This is a common assumption, but a wrong one: https://pron.github.io/posts/people-dont-write-programs

> In this sense, proof assistants subsume all other formal methods, since they can be "scripted" to include them.

The same can be said about all other formal methods. Indeed, various sound static analysis tools like Frama-C or optionally fall back to manual proofs when needed. In the end, though, in practice deductive proofs don't scale as well as other methods. It's a good tool to have in your toolbox, but you don't want it as your default. Your model checker could just as easily ask for help from a proof assistant. So it's not the case that any one method subsumes all others, but you could combine them. Which is why dependent types are problematic, as they make these combinations harder than, say, contract systems, that are flexible in the choice of verification method.

> You may be thinking of a programming style where the type of a program encodes all the properties you are interested in, but you can avoid this style where necessary, by separating your program and its correctness proof.

True, but that's not the style discussed here, of dependent Haskell or Idris.


> I don't think a big proof that has been accepted by the community has ever been found to be false by programmatic methods.

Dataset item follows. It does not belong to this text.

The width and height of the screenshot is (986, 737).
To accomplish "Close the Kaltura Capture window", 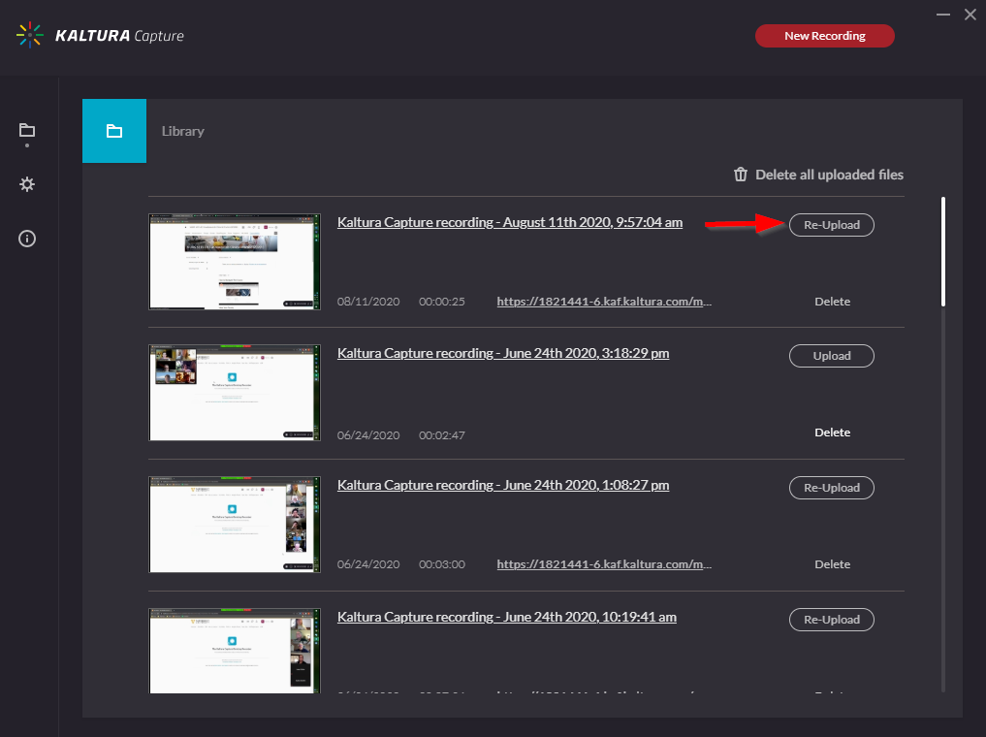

Right, because that's not how it works. Errors aren't discovered after the proof has been translated into machine language because that is the only step of the verification. As soon as the code is written, the proof is verified. Necessarily, then, any error discovery has to happen before that.


> Explicit proofs (e.g., in math and CS) are more precise but longer, harder to check, and harder to debug.

Sorry, I've done a LOT in both (1) proofs in pure and applied math and (2) algorithms and software, and your statement is strongly wrong and backwards -- the math is much easier than the computing.

E.g., my Ph.D. dissertation in applied math had both proofs and the results of some software. There was no problem getting errors out of the proofs.

Proofs are really easy to check. I've done thousands of proofs, and I'm not sure I've ever had a mistake in one.

I've written perhaps a million lines of software, and over 50% of the programs had bugs until I found and fixed them.

One of the real advantages, powers, of math is how easy it is to check proofs.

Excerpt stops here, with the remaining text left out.